_Record excerpts_
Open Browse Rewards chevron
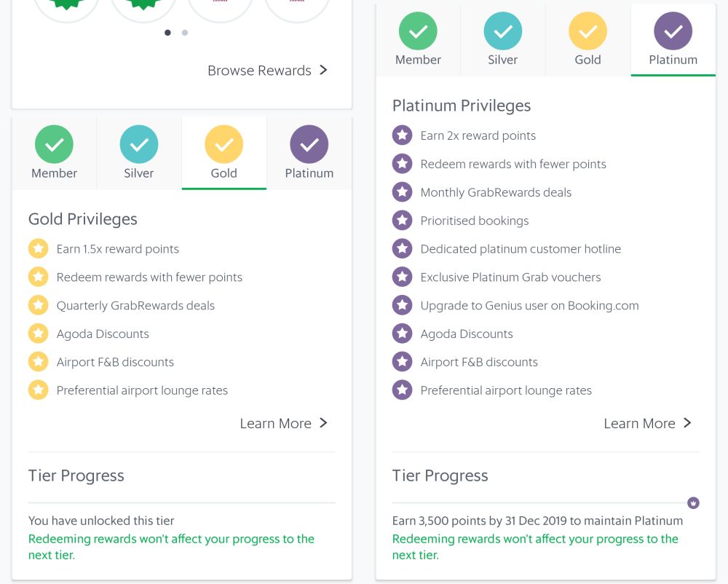The image size is (728, 584). (x=324, y=70)
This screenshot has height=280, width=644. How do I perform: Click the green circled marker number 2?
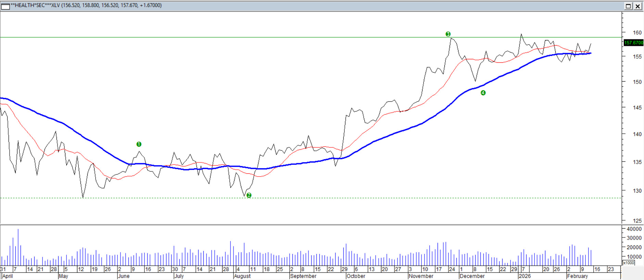click(x=249, y=195)
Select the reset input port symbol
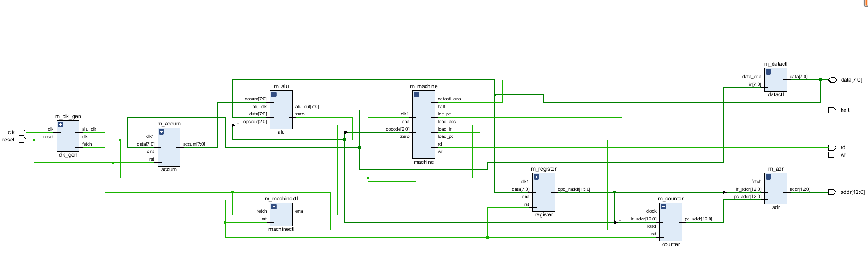Viewport: 868px width, 277px height. coord(22,140)
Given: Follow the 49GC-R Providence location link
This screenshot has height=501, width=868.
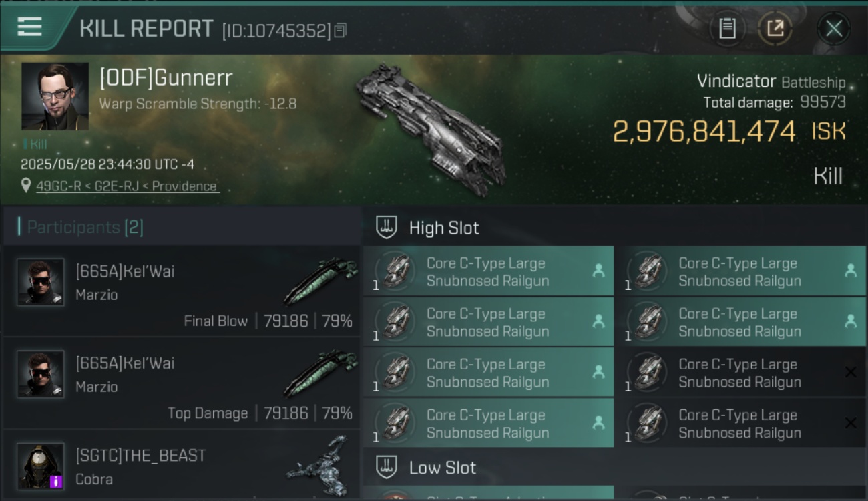Looking at the screenshot, I should [127, 186].
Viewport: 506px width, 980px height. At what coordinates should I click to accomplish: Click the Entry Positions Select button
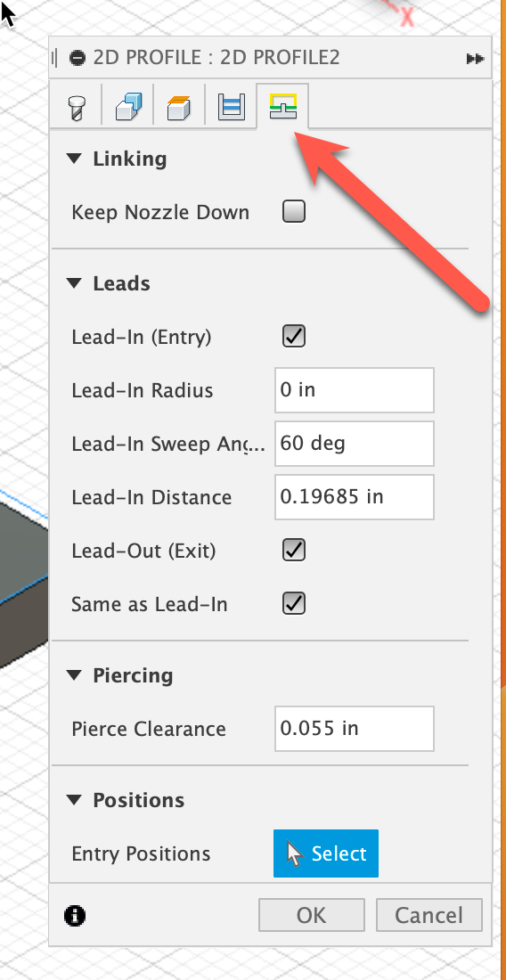[x=325, y=853]
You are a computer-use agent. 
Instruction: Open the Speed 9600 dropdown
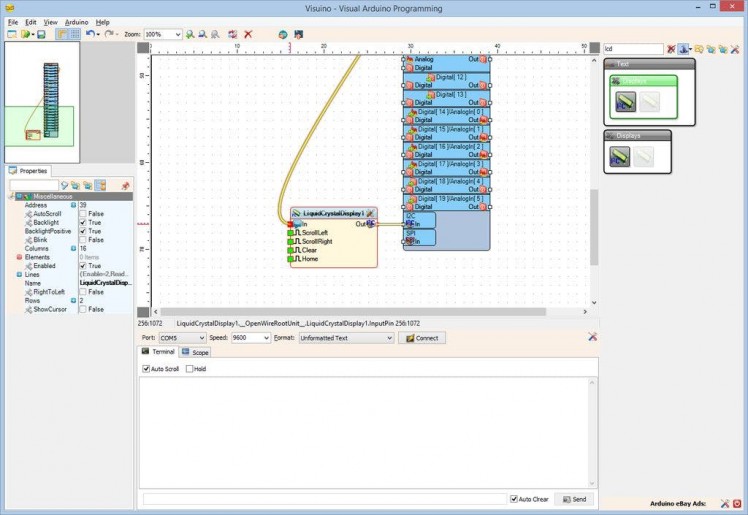coord(265,338)
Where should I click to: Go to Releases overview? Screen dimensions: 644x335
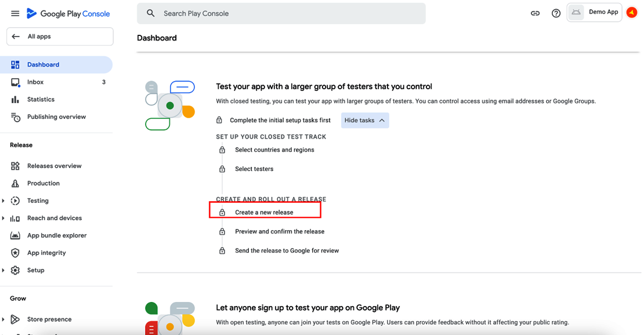[54, 166]
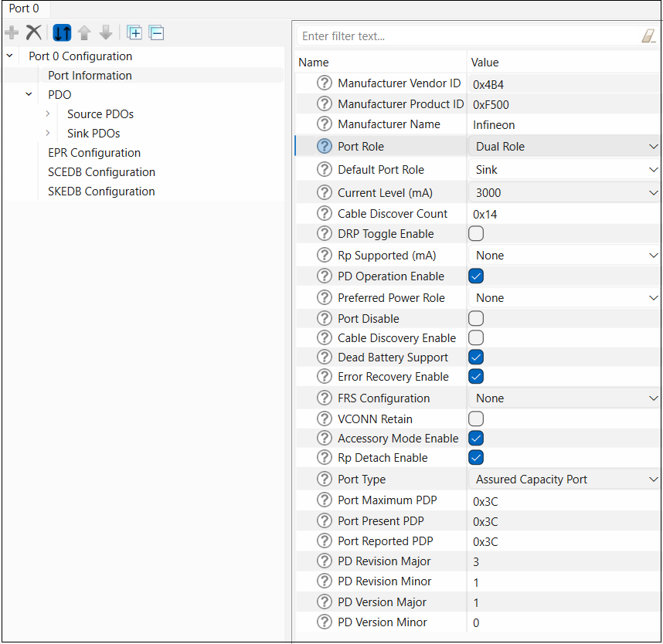Image resolution: width=663 pixels, height=644 pixels.
Task: Uncheck PD Operation Enable checkbox
Action: 476,276
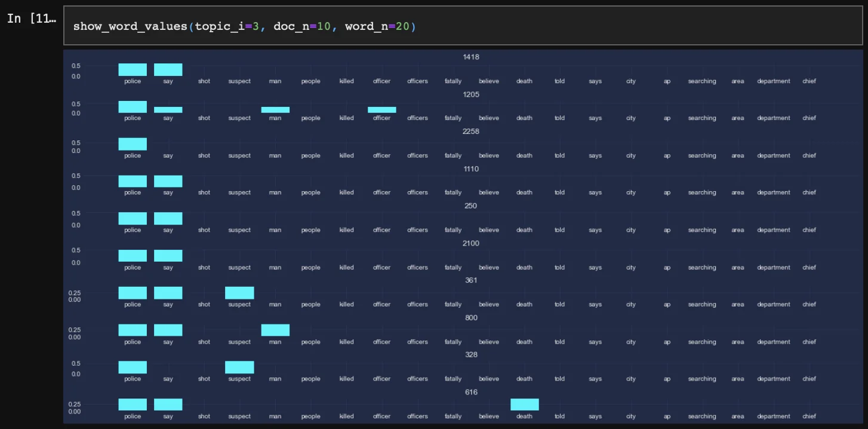
Task: Select the In [11 cell prompt
Action: [31, 19]
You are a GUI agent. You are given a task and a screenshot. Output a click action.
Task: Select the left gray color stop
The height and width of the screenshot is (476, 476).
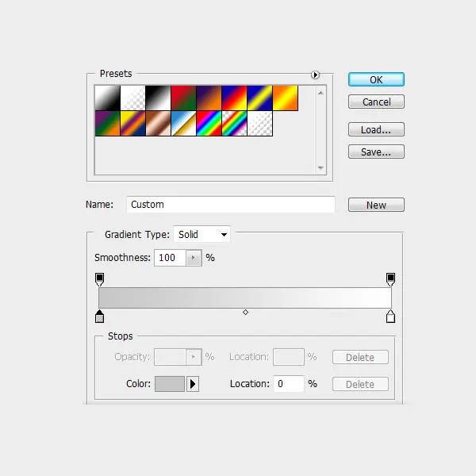99,317
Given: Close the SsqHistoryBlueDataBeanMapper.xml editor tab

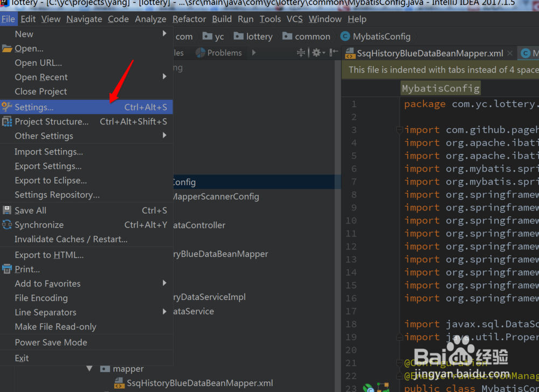Looking at the screenshot, I should [510, 53].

_Assignment_
Write out the lines of the listing from the one that holds "Given: Close the" to the very last line, both included, exactly as they appear and without any pictures.

_Result of the task_
Given: Close the SsqHistoryBlueDataBeanMapper.xml editor tab

Looking at the screenshot, I should [510, 53].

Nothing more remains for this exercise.